**Text**:
□ □ □
Achtung: Die R-Funktionen zur Normalverteilung erwarten als Parameter für die Streuung nicht die Varianz, sondern die Standardabweichung. Zuerst werden \(n=100000\) Zufallszahlen gezogen (Sie können die Zahl der Ziehungen durchaus noch höher setzen) und in einen Vektor x geschrieben.

n <- 100000
x <- rnorm(n, mean=10, sd=3)

Der Erwartungswert wird approximiert durch den Durchschnitt der 100000 Zufallszahlen. In diesem Beispiel ergibt sich aus den Ziehungen

mean(x)
[1] 10.01117

Dieser Wert liegt sehr nahe an dem theoretischen Erwartungswert \(E(X)=\mu=10\). Zieht man erneut 100000 Zufallszahlen, erhält man natürlich einen etwas anderen Wert.

Die Varianz der Zufallszahlen ist

var(x)
[1] 9.033912

Der Wert weicht nur wenig von der theoretischen Varianz \(Var(X)=\sigma^2=9\) ab.
□ □ □
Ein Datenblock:
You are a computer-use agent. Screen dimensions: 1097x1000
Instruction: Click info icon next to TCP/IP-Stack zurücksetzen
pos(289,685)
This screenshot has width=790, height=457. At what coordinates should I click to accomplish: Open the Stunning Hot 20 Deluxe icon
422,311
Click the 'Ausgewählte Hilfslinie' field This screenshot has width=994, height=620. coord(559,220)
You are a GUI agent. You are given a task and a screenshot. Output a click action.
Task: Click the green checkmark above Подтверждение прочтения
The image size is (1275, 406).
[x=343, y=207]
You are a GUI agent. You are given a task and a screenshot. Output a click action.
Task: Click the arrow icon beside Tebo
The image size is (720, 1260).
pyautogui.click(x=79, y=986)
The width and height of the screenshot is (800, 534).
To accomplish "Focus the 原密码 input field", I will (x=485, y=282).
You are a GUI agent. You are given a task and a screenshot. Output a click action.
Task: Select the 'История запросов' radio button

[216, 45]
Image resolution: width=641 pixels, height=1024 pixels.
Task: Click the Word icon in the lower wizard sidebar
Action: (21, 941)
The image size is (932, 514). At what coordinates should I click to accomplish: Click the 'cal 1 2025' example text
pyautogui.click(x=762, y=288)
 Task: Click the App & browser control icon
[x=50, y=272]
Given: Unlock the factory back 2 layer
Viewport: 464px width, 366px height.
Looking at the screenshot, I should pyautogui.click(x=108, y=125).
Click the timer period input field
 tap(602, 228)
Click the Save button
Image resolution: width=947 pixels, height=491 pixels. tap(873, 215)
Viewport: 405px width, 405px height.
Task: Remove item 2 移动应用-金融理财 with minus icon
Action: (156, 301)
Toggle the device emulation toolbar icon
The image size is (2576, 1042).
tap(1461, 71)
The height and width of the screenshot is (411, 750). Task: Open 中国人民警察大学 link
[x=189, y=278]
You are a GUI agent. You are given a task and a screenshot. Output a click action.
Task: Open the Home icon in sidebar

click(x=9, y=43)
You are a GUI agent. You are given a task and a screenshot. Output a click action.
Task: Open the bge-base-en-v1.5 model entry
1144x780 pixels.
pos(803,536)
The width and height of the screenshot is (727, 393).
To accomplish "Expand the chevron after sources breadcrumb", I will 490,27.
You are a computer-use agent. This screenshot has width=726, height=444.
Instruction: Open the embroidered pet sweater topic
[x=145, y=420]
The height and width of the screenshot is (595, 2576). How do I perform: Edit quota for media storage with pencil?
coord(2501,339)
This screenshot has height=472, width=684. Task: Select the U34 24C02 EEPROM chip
□ □ □
**Die Aufgaben**:
**1)** Geben Sie den Absatz im Text, der mit „Achtung: Die R-Funktionen“ beginnt, knapper wieder, ohne seine wesentlichen Fakten wegzulassen.
**2)** Beantworten Sie anhand des Textes:
(a) Welchen Wert liefert mean(x) in dem Beispiel?
(b) Wie groß ist laut Text die theoretische Varianz?
(c) Welchen Wert gibt var(x) für die Zufallszahlen aus?
**3)** Ersetzen Sie im Text „Zufallszahlen“ durch „Zufallswerte“ und geben Sie dabei alles von „Achtung: Die R-Funktionen“ bis hinunter zu „etwas anderen Wert.“ wieder.
Die Einträge werden hier nicht gebraucht.

**Endgültige Antworten**:
**1)** Die R-Funktionen zur Normalverteilung verlangen als Streuungsparameter die Standardabweichung statt der Varianz. Zunächst werden n = 100000 Zufallszahlen gezogen (auch mehr Ziehungen sind möglich) und im Vektor x gespeichert.

**2)**
(a) 10.01117
(b) 9
(c) 9.033912

**3)**
Achtung: Die R-Funktionen zur Normalverteilung erwarten als Parameter für die Streuung nicht die Varianz, sondern die Standardabweichung. Zuerst werden \(n=100000\) Zufallswerte gezogen (Sie können die Zahl der Ziehungen durchaus noch höher setzen) und in einen Vektor x geschrieben.

n <- 100000
x <- rnorm(n, mean=10, sd=3)

Der Erwartungswert wird approximiert durch den Durchschnitt der 100000 Zufallswerte. In diesem Beispiel ergibt sich aus den Ziehungen

mean(x)
[1] 10.01117

Dieser Wert liegt sehr nahe an dem theoretischen Erwartungswert \(E(X)=\mu=10\). Zieht man erneut 100000 Zufallswerte, erhält man natürlich einen etwas anderen Wert.